Daylight dawns over the banyan trees of Kodungalloor. The place which is considered as the pinnacle of Kali worship in Kerala is all set for another Bharani festival. Within the temple grounds, the atmosphere is electric. The blades of a hundred sabres carve the air, etching frenzied syllables of adulation to Kali. This is the hour of the velichappadu(also called as ' The revealer of light ' who acts as a mediator between deity and the devotee and dresses himself in red), the resplendent oracle, embodying the mystic tradition of centuries, smiting his forehead with the sword of his faith, bleeding profusely and proclaiming his communion with the goddess in a weird act of self-flagellation.

Blood and belief blend in symbiosis during the festival at the Kodungallur which falls in the Malayalam month of Meenam each year.
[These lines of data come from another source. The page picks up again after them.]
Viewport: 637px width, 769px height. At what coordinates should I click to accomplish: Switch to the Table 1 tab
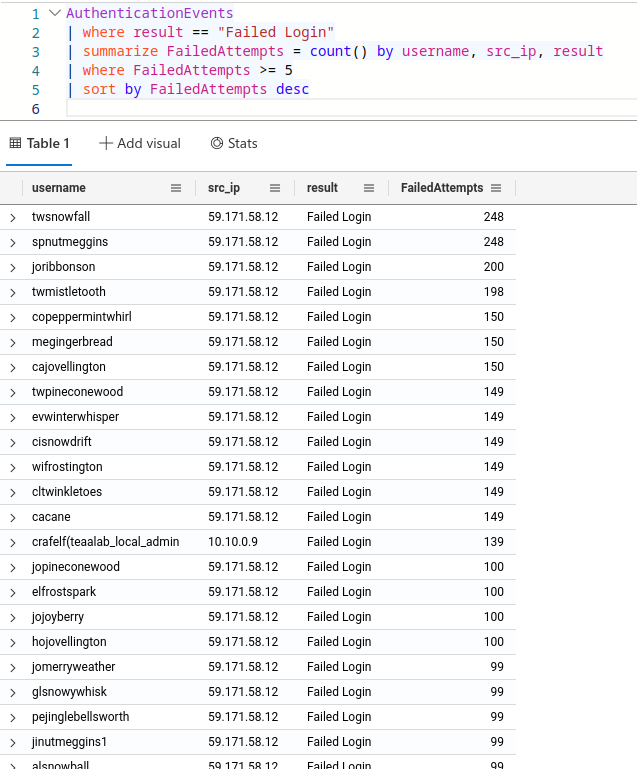pos(40,143)
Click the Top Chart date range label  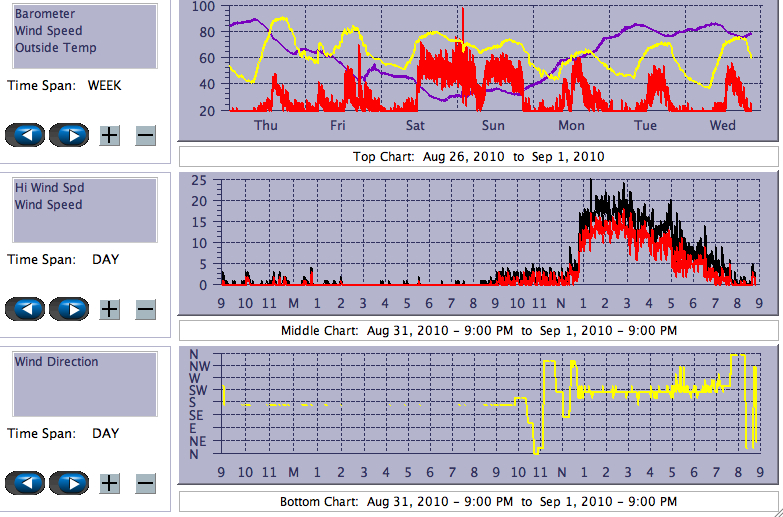click(478, 157)
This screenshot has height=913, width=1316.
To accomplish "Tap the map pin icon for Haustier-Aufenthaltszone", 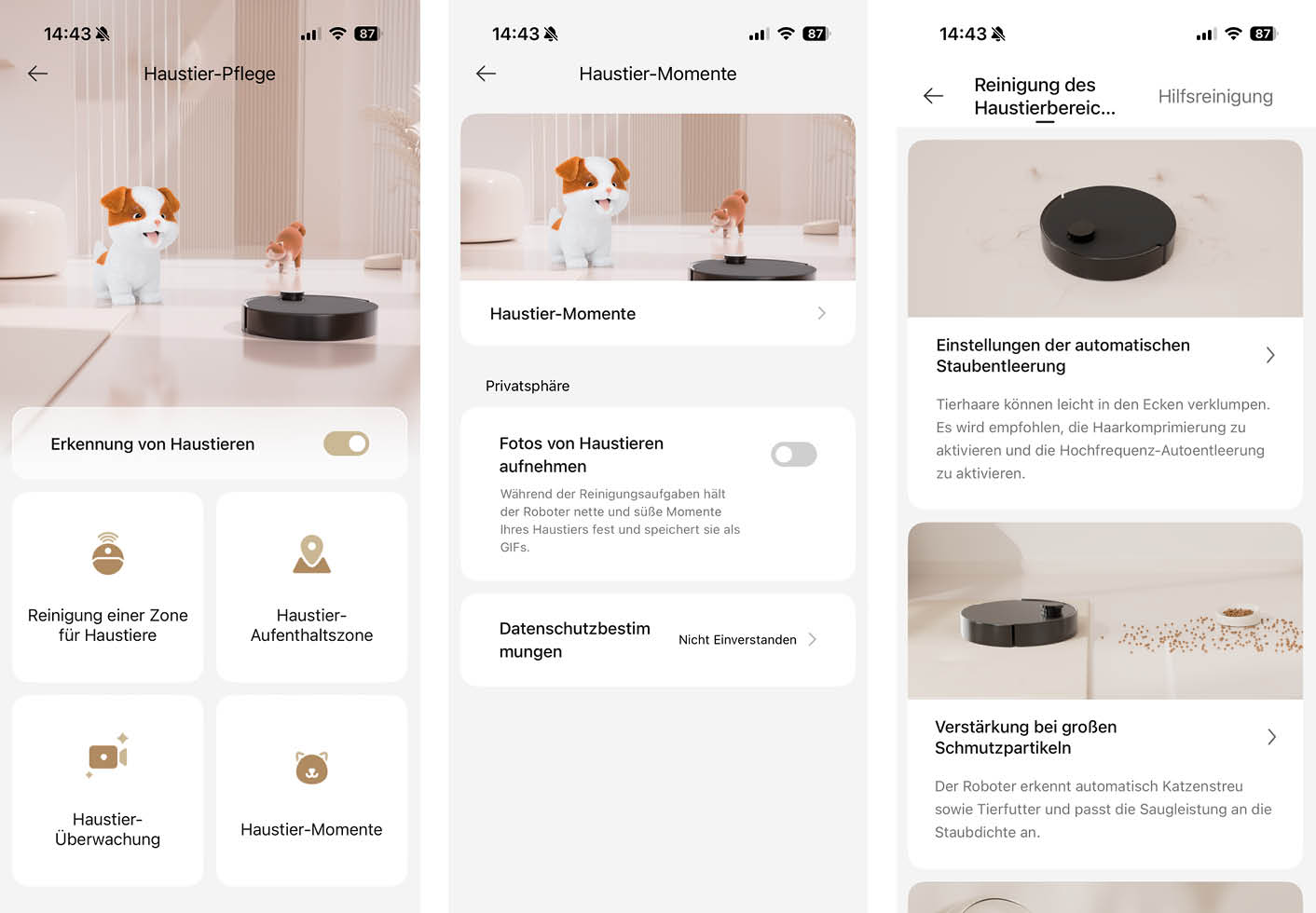I will click(311, 553).
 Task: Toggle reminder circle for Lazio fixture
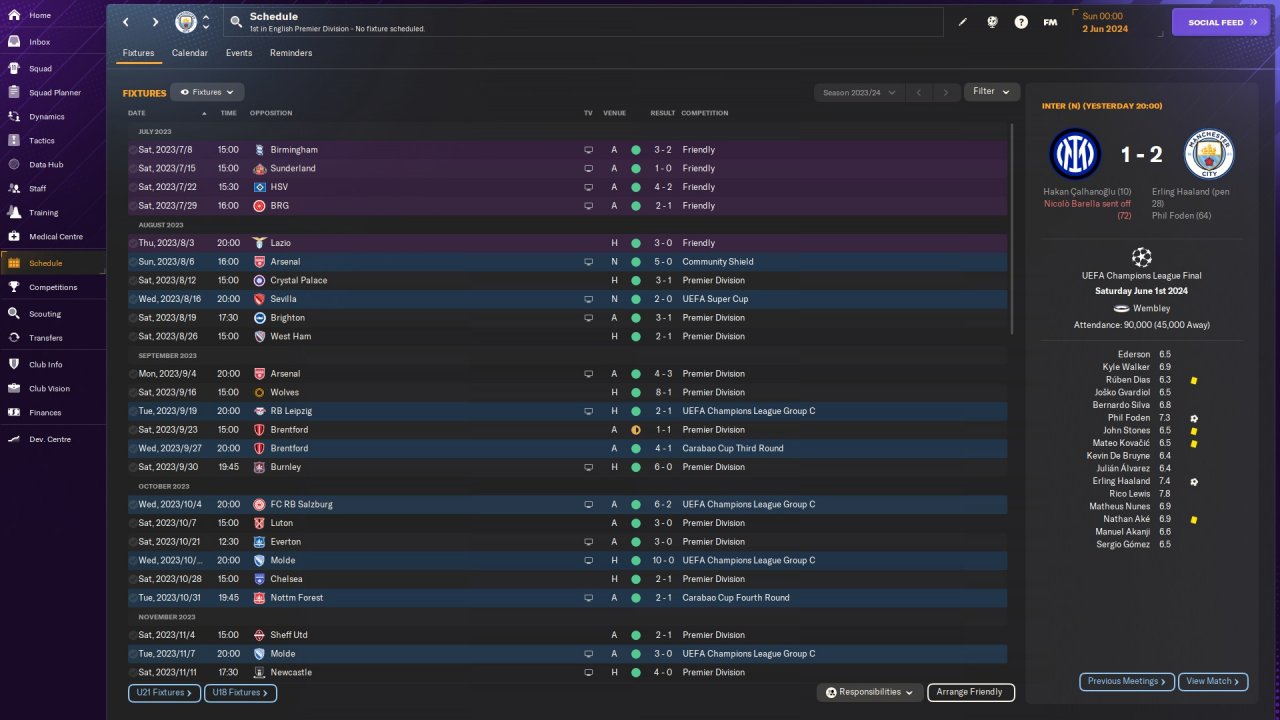(x=133, y=243)
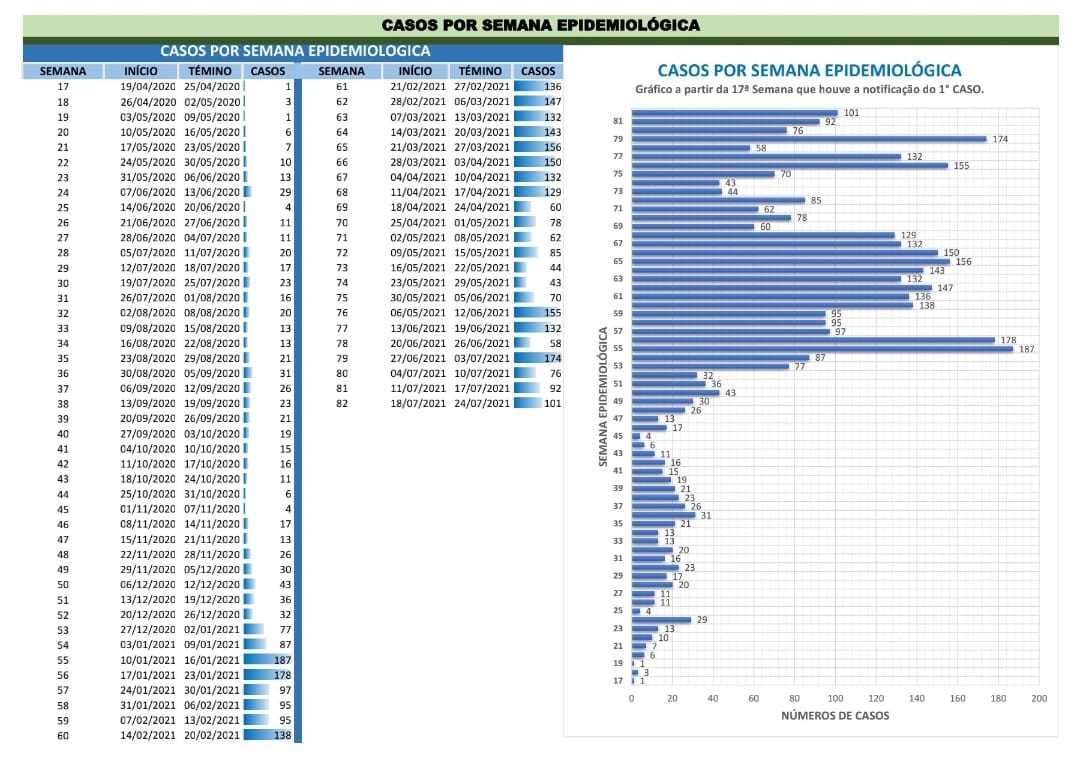Viewport: 1080px width, 762px height.
Task: Click the 200 tick on horizontal axis
Action: [x=1038, y=698]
From the symbolism of the cock-stone ceremony with which the festival opens that soon give way to the tremors and shivers of the Komarams and in the end, blood is an extended metaphor that encapsulates a whole range of moods, from the spirit of battle and bloodlust of the conqueror, to the joy of liberation and the ecstasy of a sacrament. A background chorus to this ritual tapestry, strident as a discordant note in a symphony, is the coarse convention of 'Therippattu', the singing of scurrilous songs addressed to the temple deity.

Each year, bus loads of pilgrims throng the temple to attend the seven-day festivities . Once in the temple premises, the pilgrims break up into small clusters and sing; some in low tones, some with gusto.

The custom of singing profane songs is the practice of Kavu Theendal, or 'polluting' the temple, the climax of the festival, after which the shrine is closed for a week. Kavu Theendal, the pollution ceremony, is overseen by the Kodungallur king. Hordes of Komarams who have arrived from other parts of the state assemble at various spots in the temple compound.

A red ceremonial umbrella is unfurled over the king's head. This is the signal. The vellichappads charge around the temple in a daunting human stampede, waving their sabres in the air, while members of their retinue strike the temple rafters with sticks and hurl objects over the roof and on to the inner quadrangle. They circle the temple three times in a frenzy and then fall before the king for his benediction. The temple is then closed to the public for a week. Its doors reopen after 'purificatory' rituals are conducted to cleanse the shrine of the 'stain' of Kavu Theendal.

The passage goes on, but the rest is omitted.